It most likely will not be just Jeb Bush who will make flubs over the Iraq war. During the upcoming presidential campaigns, we can expect more false information, political reinvention, and revisionist analyses of the invasion, surge, and occupation of Iraq. As Victor Davis Hanson writes in NRO, candidates will be readjusting their positions to fit public opinion.
Yes, the war pushed by the Bush administration, but both Houses of Congress authorized it, with a majority of Democrats joining Republicans in the Senate. Especially enthusiastic was the rhetoric from Senators Joe Biden, Hillary Clinton, John Kerry, Harry Reid, and Jay Rockefeller, each of whom had the same access to U.S. and foreign intelligence as did the Bush administration.

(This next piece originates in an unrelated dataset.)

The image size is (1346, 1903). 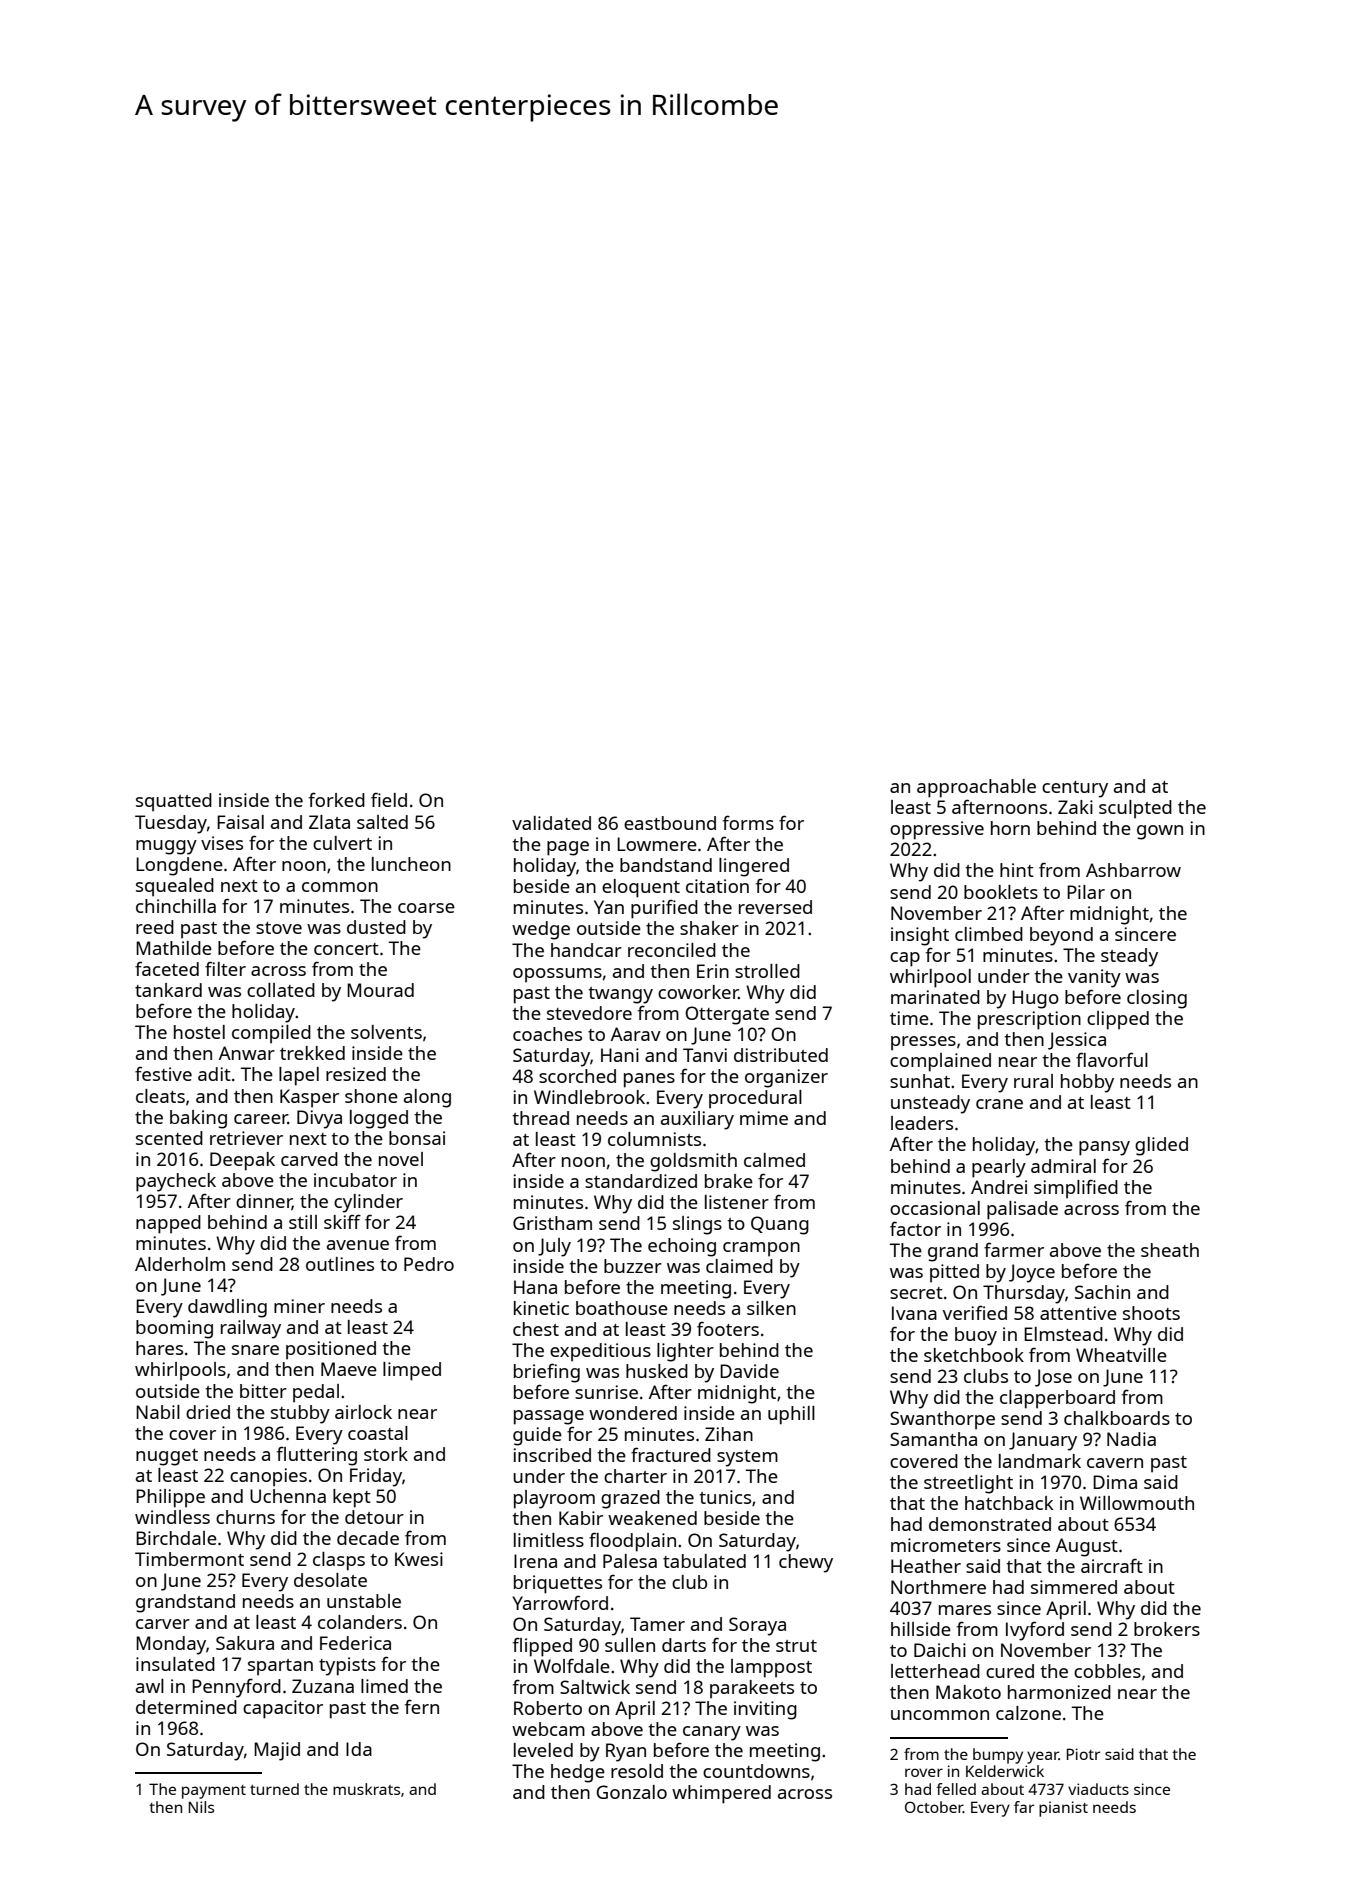 I want to click on crane, so click(x=999, y=1104).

The Iraq war was not just about WMD, Mr. Hanson writes. The writs included Iraq’s noncompliance with the 1991 ceasefire agreement; Saddam’s brutal repression of its civilian population (including genocide of the Kurds and Marsh Arabs); the 1993 assassination attempt on President Bush; and the harboring of international terrorists organizations (including one of the architects of the 1993 World Trade Center bombing).
Congress was on record as supporting 23 writs for the forcible removal of Saddam Hussein. These 20 plus writs, or “whereas” clauses, sought to reify Bill Clinton’s Iraq Liberation Act of 1998, which made it the official policy of the U.S. to remove Saddam Hussein’s regime.
Mr. Hanson continues,
Iraq was by turns a brilliant victory, a debacle, a solvable problem, a great achievement, and an ISIS-infested mess — again depending on the extent of American losses, the trajectory of the Iraqi government, and the particular election cycle in the United States.
There are constants, of course, that don’t change: Removing Saddam was a textbook operation; the effort to quell the ensuing chaos was a textbook case of mismanagement and incompetence. Yet the final assessment on the wisdom of removing Saddam Hussein in large part hinges on whether what followed was a dramatic improvement — in terms both of U.S. strategic interest and of the humanitarian effort to help the Iraqi people — that justified the terrible American investment. That assessment since 2003 has changed frequently, but most recently in a negative direction after the foolhardy complete 2011 pullout and the logical rise of ISIS.
As Hillary famously stated in 2007 in Iowa on the presidential campaign trail, “If we had known then what we know now, there never would have been a vote, and I never would have voted to give (President George W. Bush) that authority.”